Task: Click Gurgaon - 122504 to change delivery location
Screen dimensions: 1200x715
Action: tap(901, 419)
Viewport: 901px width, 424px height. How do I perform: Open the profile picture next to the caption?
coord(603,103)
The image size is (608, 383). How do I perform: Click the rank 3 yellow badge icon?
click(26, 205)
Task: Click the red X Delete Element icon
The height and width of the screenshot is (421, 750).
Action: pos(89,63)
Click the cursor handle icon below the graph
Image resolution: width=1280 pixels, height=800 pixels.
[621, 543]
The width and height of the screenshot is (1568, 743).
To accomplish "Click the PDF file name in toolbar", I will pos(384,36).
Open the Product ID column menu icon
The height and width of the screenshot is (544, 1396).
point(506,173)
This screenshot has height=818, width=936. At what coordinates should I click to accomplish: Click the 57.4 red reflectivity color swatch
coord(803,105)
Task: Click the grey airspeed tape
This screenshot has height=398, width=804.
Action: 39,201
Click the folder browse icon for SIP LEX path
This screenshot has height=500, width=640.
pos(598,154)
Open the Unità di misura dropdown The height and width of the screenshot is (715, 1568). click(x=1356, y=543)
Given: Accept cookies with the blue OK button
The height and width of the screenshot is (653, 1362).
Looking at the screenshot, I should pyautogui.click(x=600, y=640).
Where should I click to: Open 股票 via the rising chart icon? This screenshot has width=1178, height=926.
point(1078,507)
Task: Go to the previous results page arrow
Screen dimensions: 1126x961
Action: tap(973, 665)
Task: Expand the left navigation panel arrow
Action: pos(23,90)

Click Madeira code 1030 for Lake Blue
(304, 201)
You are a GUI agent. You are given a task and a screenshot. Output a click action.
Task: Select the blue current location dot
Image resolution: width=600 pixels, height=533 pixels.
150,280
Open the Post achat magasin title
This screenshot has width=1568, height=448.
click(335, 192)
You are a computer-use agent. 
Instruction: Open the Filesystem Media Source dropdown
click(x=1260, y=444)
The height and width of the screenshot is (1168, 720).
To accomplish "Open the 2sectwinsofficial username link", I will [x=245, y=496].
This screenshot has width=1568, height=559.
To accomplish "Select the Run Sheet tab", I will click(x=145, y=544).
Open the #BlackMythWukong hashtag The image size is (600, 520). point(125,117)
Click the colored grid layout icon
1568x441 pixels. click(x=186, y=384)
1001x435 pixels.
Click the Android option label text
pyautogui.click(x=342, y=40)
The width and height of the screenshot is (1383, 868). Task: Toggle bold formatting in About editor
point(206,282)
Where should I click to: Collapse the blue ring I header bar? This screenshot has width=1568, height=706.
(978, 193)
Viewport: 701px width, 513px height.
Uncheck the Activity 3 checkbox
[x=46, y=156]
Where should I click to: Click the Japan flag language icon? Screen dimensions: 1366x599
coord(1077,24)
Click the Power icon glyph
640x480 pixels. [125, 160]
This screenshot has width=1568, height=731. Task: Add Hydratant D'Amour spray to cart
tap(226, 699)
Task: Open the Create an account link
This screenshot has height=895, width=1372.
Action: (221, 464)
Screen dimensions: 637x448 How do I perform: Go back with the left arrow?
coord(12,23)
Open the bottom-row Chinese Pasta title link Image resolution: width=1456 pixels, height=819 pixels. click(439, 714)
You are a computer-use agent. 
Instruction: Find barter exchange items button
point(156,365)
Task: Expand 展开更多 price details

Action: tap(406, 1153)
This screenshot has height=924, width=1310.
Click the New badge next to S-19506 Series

Instructions for the task: Repeat the entries above exactly, leaving nothing out.

Solution to this exercise:
Task: Click Gurgaon - 122504 to change delivery location
Screen dimensions: 1200x715
Action: tap(901, 419)
Viewport: 901px width, 424px height. How do I perform: Open the profile picture next to the caption?
coord(603,103)
The image size is (608, 383). How do I perform: Click the rank 3 yellow badge icon?
click(26, 205)
Task: Click the red X Delete Element icon
The height and width of the screenshot is (421, 750).
Action: pos(89,63)
Click the cursor handle icon below the graph
Image resolution: width=1280 pixels, height=800 pixels.
[621, 543]
The width and height of the screenshot is (1568, 743).
To accomplish "Click the PDF file name in toolbar", I will pos(384,36).
Open the Product ID column menu icon
The height and width of the screenshot is (544, 1396).
point(506,173)
This screenshot has height=818, width=936. At what coordinates should I click to accomplish: Click the 57.4 red reflectivity color swatch
coord(803,105)
Task: Click the grey airspeed tape
This screenshot has height=398, width=804.
Action: 39,201
Click the folder browse icon for SIP LEX path
This screenshot has height=500, width=640.
pos(598,154)
Open the Unità di misura dropdown The height and width of the screenshot is (715, 1568). click(x=1356, y=543)
Given: Accept cookies with the blue OK button
The height and width of the screenshot is (653, 1362).
Looking at the screenshot, I should pyautogui.click(x=600, y=640).
Where should I click to: Open 股票 via the rising chart icon? This screenshot has width=1178, height=926.
point(1078,507)
Task: Go to the previous results page arrow
Screen dimensions: 1126x961
Action: tap(973, 665)
Task: Expand the left navigation panel arrow
Action: pos(23,90)

Click Madeira code 1030 for Lake Blue
(304, 201)
You are a GUI agent. You are given a task and a screenshot. Output a click action.
Task: Select the blue current location dot
Image resolution: width=600 pixels, height=533 pixels.
150,280
Open the Post achat magasin title
This screenshot has width=1568, height=448.
click(335, 192)
You are a computer-use agent. 
Instruction: Open the Filesystem Media Source dropdown
click(x=1260, y=444)
The height and width of the screenshot is (1168, 720).
To accomplish "Open the 2sectwinsofficial username link", I will [x=245, y=496].
This screenshot has width=1568, height=559.
To accomplish "Select the Run Sheet tab", I will click(x=145, y=544).
Open the #BlackMythWukong hashtag The image size is (600, 520). point(125,117)
Click the colored grid layout icon
1568x441 pixels. click(x=186, y=384)
1001x435 pixels.
Click the Android option label text
pyautogui.click(x=342, y=40)
The width and height of the screenshot is (1383, 868). Task: Toggle bold formatting in About editor
point(206,282)
Where should I click to: Collapse the blue ring I header bar? This screenshot has width=1568, height=706.
(978, 193)
Viewport: 701px width, 513px height.
Uncheck the Activity 3 checkbox
[x=46, y=156]
Where should I click to: Click the Japan flag language icon? Screen dimensions: 1366x599
coord(1077,24)
Click the Power icon glyph
640x480 pixels. [125, 160]
This screenshot has width=1568, height=731. Task: Add Hydratant D'Amour spray to cart
tap(226, 699)
Task: Open the Create an account link
This screenshot has height=895, width=1372.
Action: (221, 464)
Screen dimensions: 637x448 How do I perform: Go back with the left arrow?
coord(12,23)
Open the bottom-row Chinese Pasta title link Image resolution: width=1456 pixels, height=819 pixels. click(439, 714)
You are a computer-use agent. 
Instruction: Find barter exchange items button
point(156,365)
Task: Expand 展开更多 price details

Action: tap(406, 1153)
This screenshot has height=924, width=1310.
Click the New badge next to S-19506 Series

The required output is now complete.